Sea Chair Project Harvests Plastic From the Oceans To Create Furniture
cylonlover writes "You may have heard about the huge floating islands of garbage swirling around in the middle of the Earth's oceans. Much of that waterlogged rubbish is made up of plastic and, like Electrolux with its concept vacuum cleaners, U.K.-based Studio Swine and Kieren Jones are looking to put that waste to good use. As part of an ambitious project, they've come up with a system to collect plastic debris and convert it into furniture. Rather than collecting plastic that washes ashore or is snagged as by-catch in fishing nets, the team hopes to one day go where the trash is, collect and convert it to something useful while still at sea. Sea Chair envisions adapting fishing boats into floating chair factories that trawl for plastic and put it into production on-board."

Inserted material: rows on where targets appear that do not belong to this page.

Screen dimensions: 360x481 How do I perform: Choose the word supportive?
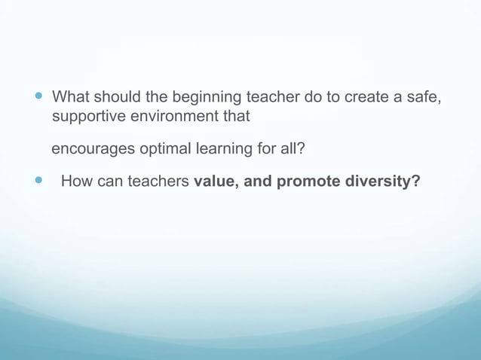87,117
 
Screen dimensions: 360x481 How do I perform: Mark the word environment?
171,117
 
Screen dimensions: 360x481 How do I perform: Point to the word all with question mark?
293,149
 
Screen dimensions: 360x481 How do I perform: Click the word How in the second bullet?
76,182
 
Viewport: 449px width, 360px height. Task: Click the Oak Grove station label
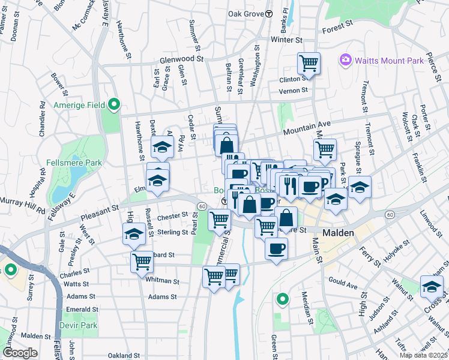pos(246,13)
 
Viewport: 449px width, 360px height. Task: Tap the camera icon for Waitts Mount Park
pos(345,59)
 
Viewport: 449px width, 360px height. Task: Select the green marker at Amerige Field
pos(113,105)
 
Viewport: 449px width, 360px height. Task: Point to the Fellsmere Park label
pos(74,163)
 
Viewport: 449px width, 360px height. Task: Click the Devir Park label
pos(79,325)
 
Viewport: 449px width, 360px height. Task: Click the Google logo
pos(20,352)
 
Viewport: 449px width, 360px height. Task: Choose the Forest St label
pos(337,27)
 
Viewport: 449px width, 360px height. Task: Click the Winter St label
pos(286,40)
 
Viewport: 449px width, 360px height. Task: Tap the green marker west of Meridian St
pos(282,298)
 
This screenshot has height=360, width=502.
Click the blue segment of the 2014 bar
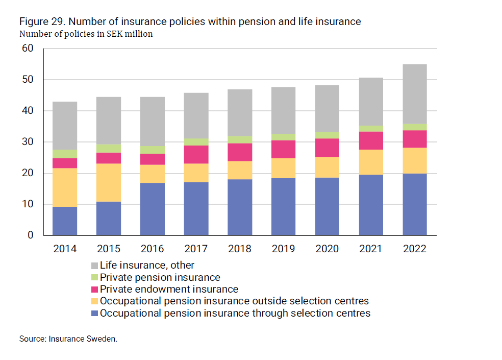click(x=64, y=221)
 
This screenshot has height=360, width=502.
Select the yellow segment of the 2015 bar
click(x=108, y=182)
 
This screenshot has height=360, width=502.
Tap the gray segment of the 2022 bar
click(x=414, y=94)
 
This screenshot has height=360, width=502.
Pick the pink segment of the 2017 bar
click(x=196, y=154)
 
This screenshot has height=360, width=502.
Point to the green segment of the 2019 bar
click(x=283, y=137)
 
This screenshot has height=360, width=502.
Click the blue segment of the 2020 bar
click(x=327, y=206)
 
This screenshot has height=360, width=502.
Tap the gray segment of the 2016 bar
click(x=152, y=122)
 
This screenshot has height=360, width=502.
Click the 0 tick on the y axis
click(x=31, y=235)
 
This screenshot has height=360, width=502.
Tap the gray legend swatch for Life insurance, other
click(x=94, y=266)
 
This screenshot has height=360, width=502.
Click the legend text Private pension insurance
click(x=160, y=277)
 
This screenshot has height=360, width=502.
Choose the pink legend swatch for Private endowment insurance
click(x=94, y=290)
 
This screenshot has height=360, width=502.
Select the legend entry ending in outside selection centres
click(x=234, y=301)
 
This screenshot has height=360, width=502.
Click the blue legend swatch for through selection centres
click(x=94, y=314)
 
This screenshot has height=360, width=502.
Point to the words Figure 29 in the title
click(x=41, y=21)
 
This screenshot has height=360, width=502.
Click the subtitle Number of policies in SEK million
click(x=86, y=34)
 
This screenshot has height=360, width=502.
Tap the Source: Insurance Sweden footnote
click(x=68, y=339)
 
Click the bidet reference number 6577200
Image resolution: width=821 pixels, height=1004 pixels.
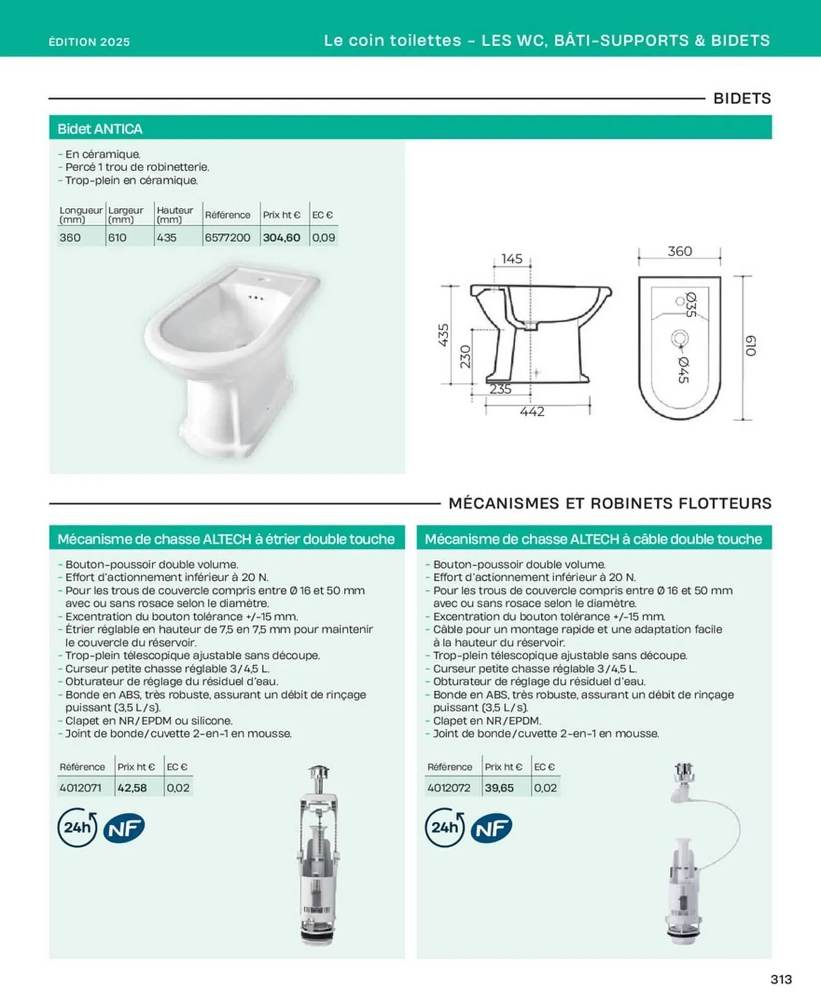click(x=227, y=237)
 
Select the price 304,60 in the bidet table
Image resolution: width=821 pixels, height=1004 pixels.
click(x=281, y=237)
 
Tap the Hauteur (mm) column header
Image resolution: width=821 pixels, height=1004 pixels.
click(x=174, y=215)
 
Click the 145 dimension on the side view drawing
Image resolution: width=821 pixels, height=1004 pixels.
click(x=511, y=259)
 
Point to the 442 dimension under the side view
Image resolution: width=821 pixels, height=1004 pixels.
click(x=532, y=412)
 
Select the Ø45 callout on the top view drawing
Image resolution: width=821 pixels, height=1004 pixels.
click(x=683, y=369)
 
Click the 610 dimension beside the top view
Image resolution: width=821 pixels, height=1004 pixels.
click(x=750, y=346)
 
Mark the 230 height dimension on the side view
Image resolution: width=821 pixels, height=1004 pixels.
click(x=466, y=356)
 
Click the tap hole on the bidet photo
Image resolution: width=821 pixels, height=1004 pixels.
click(x=263, y=279)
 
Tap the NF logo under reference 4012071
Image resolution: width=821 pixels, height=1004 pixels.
click(x=124, y=828)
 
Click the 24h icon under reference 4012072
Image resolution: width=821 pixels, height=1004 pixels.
click(x=444, y=827)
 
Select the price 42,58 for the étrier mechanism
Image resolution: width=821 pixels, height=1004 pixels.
click(x=132, y=788)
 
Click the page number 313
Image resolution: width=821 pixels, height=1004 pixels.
click(x=781, y=979)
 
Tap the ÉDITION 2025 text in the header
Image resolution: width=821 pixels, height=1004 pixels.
click(x=89, y=42)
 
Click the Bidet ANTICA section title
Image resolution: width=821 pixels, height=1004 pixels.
click(x=100, y=129)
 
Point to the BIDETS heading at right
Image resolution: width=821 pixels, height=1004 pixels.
click(x=742, y=98)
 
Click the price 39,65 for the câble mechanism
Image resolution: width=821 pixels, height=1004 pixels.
click(x=499, y=788)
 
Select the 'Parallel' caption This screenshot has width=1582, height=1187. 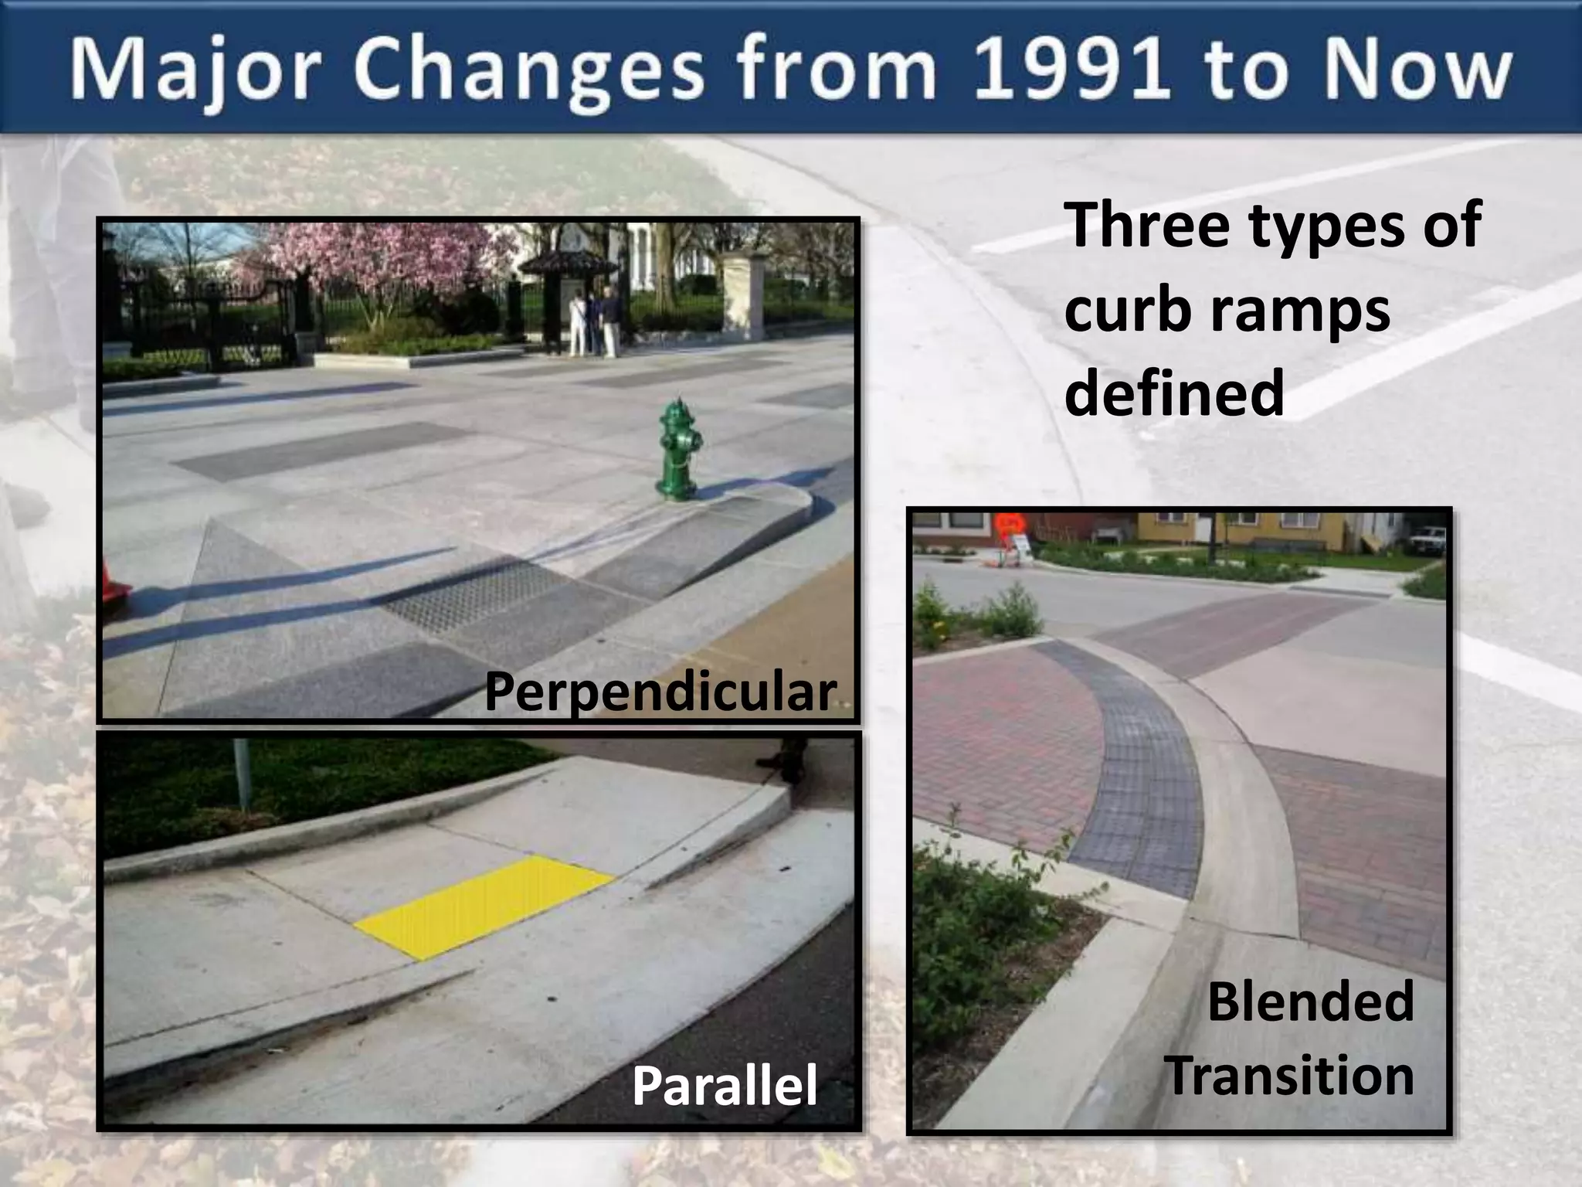[725, 1085]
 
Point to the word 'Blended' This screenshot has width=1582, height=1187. [1310, 1001]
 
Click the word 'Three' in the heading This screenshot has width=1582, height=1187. [1148, 225]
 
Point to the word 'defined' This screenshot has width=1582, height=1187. [1174, 393]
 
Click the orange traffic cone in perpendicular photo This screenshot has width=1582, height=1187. [114, 584]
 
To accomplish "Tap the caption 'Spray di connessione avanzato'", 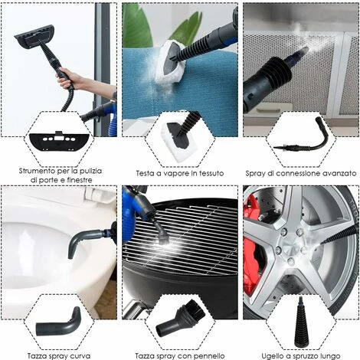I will point(300,173).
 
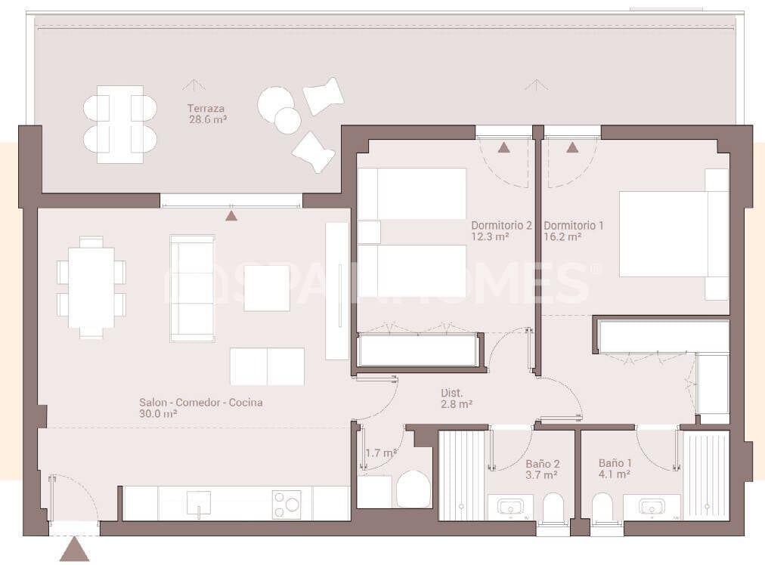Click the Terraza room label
[x=207, y=108]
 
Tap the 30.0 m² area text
[x=158, y=414]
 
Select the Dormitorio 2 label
[x=501, y=225]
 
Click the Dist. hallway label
[x=452, y=393]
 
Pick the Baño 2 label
[x=542, y=464]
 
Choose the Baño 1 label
[x=615, y=463]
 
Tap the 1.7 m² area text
[x=381, y=453]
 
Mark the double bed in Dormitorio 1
[x=665, y=234]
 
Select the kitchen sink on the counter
[x=199, y=502]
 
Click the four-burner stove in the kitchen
[x=286, y=504]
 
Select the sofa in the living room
[x=192, y=288]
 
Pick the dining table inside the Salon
[x=91, y=287]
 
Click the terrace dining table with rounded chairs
[x=120, y=124]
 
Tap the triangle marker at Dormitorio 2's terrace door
[x=503, y=147]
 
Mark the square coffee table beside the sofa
[x=267, y=288]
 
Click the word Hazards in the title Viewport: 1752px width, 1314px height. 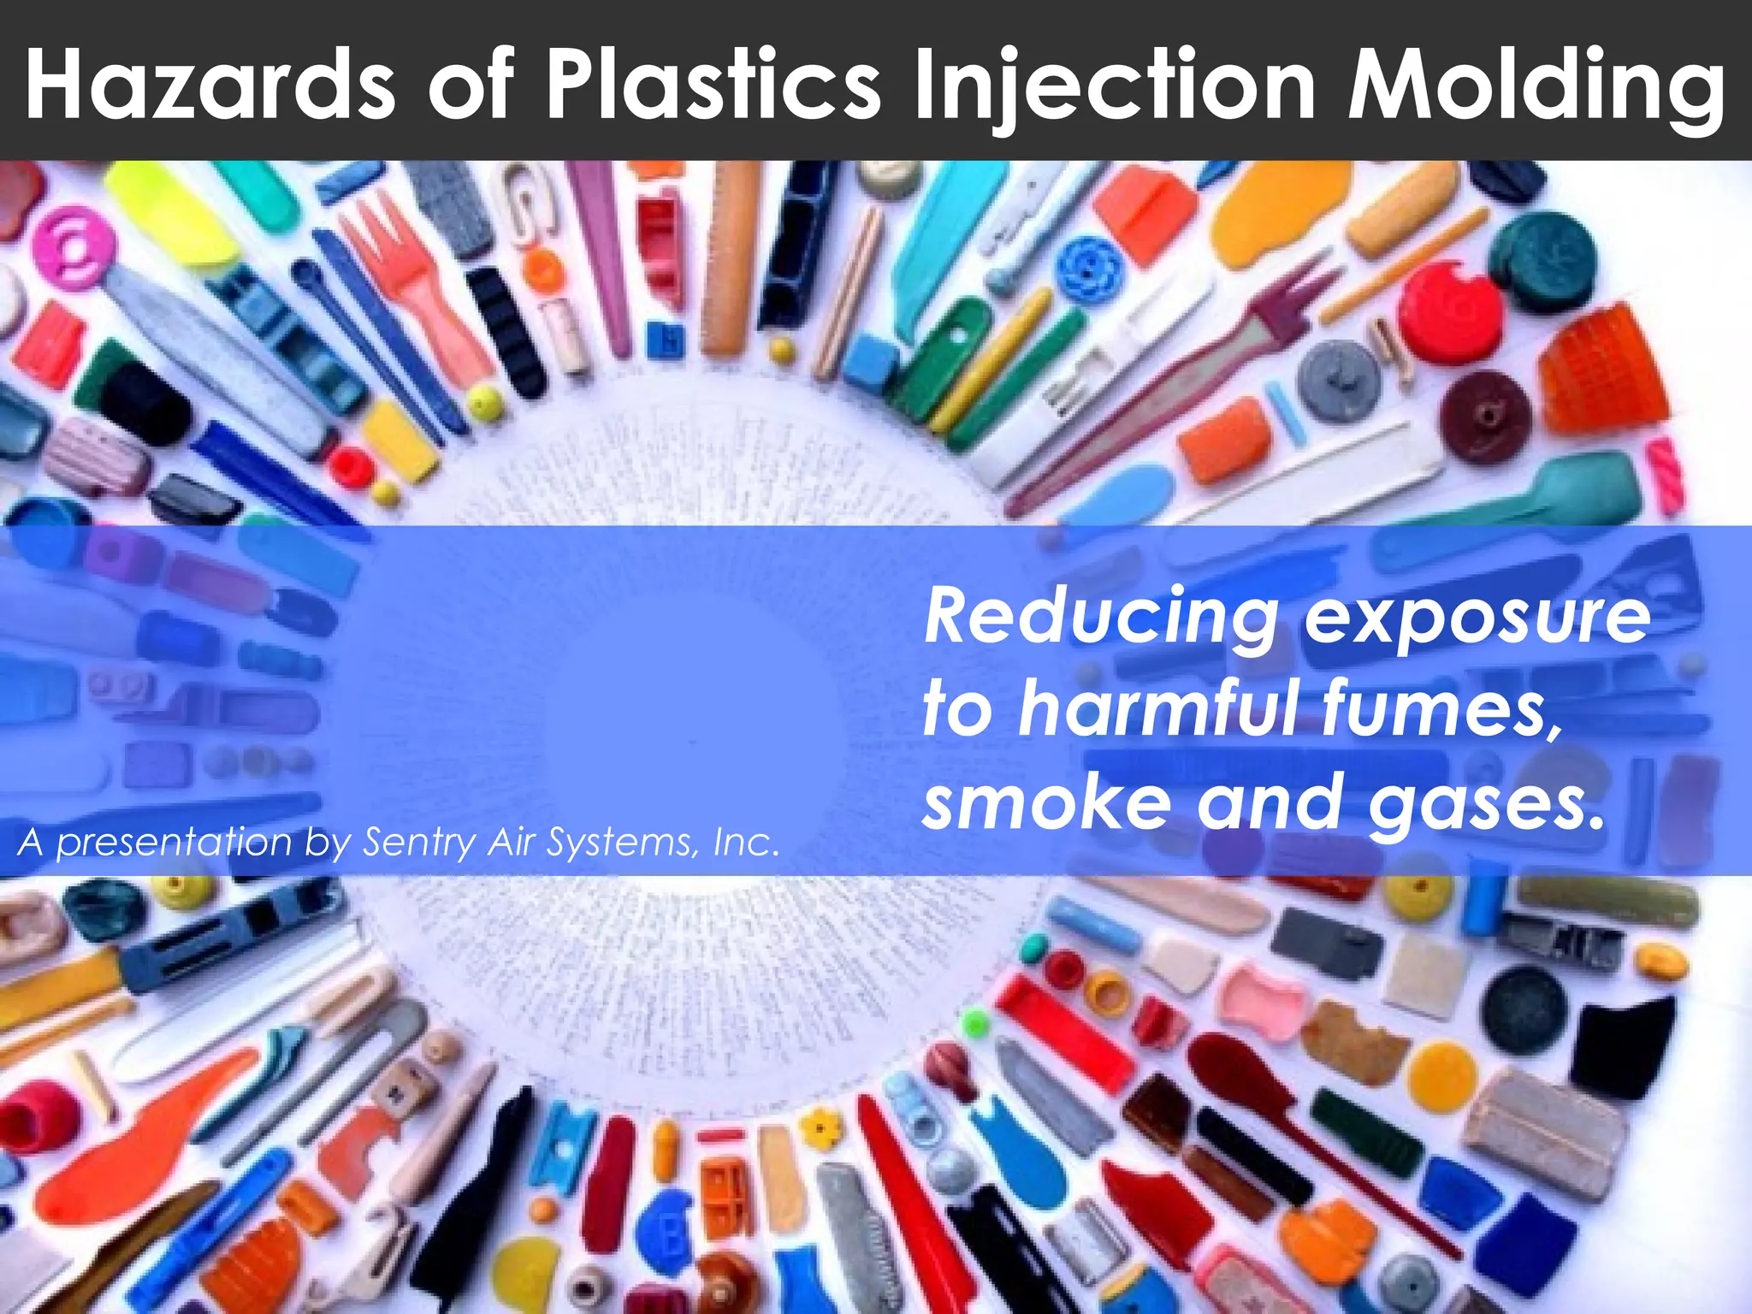[210, 84]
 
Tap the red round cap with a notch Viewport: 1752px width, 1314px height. [1451, 310]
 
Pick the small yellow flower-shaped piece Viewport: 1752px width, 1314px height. [823, 1128]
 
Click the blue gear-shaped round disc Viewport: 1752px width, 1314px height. [1085, 262]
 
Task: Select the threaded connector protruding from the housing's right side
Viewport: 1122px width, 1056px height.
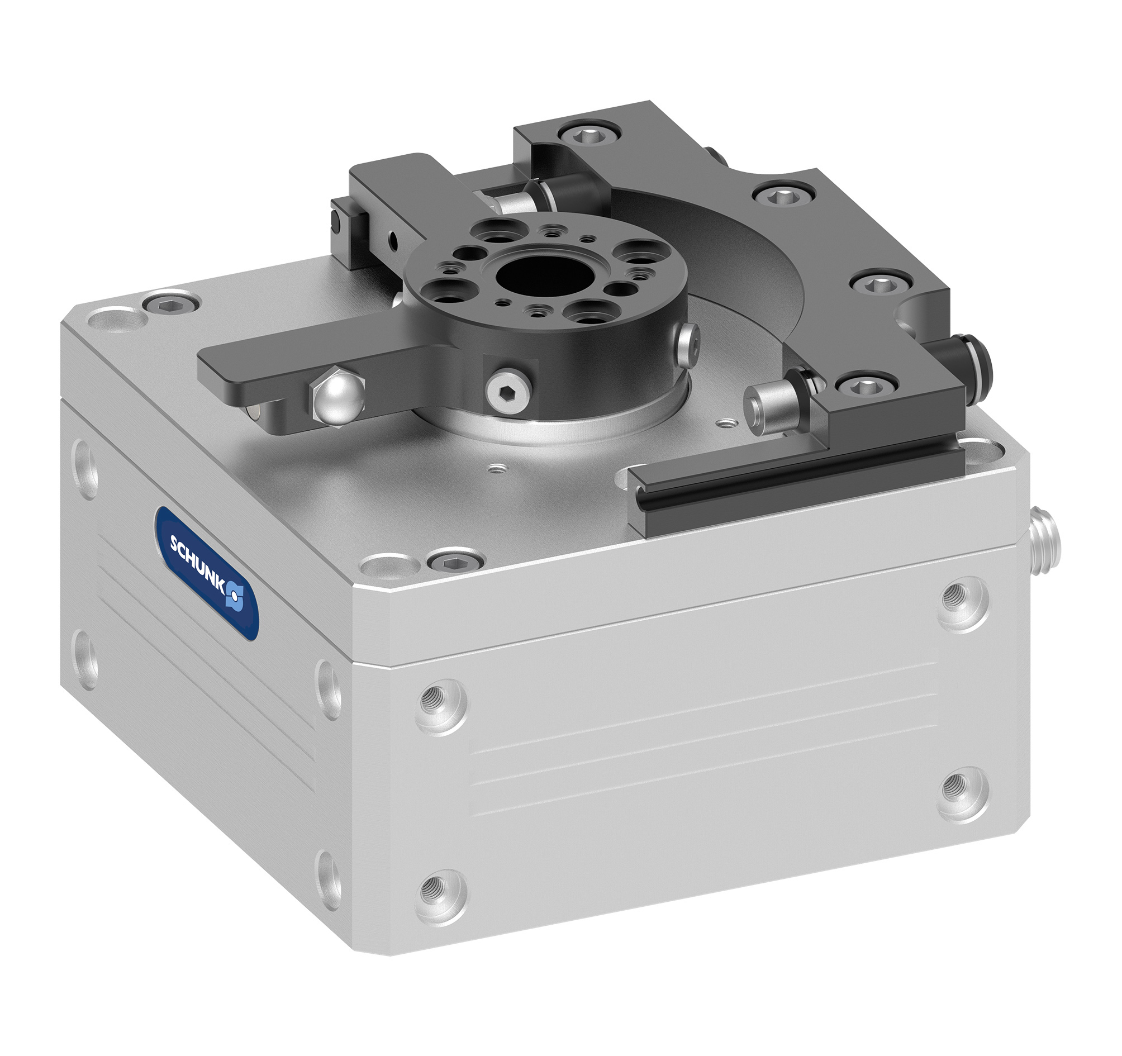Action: pos(1044,543)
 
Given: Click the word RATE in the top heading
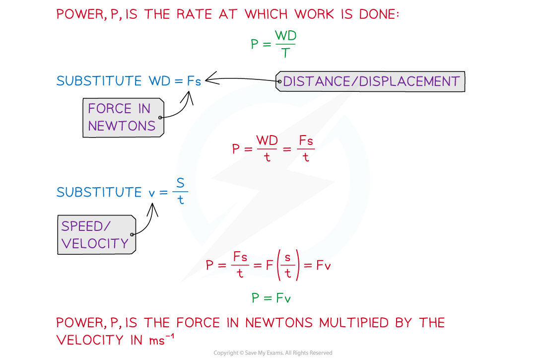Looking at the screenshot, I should point(194,14).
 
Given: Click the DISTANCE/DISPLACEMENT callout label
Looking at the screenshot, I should point(371,81).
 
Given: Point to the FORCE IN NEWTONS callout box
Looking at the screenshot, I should point(122,117).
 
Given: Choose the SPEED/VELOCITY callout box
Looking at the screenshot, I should point(95,234).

After a cargo accident, millions of tiny white plastic pellets have been washing up on the Hong Kong's shores. No authority, no government cares. Civilians voluntarily organize cleaning up activities every weekend and the situation is still catastrophic. Uncountable fishes have their stomachs stuffed with plastic pellets, but Hong Kong Government still insists that those fishes are harmless and safe to eat. Those fishes are dying of staving because they couldn't take any more real food, and the Government only cares about whether it is safe to eat them.
Sadly, environmental disasters effect everyone in the same planet but they would hardly raise mass concern.
Despite all the hype - there are no 'islands' of plastic garbage, just areas of the ocean with a few extra tenths of a gram of microscopic bits of plastic per cubic meter. This suggests that it will be very expensive indeed to collect and recycle the plastic.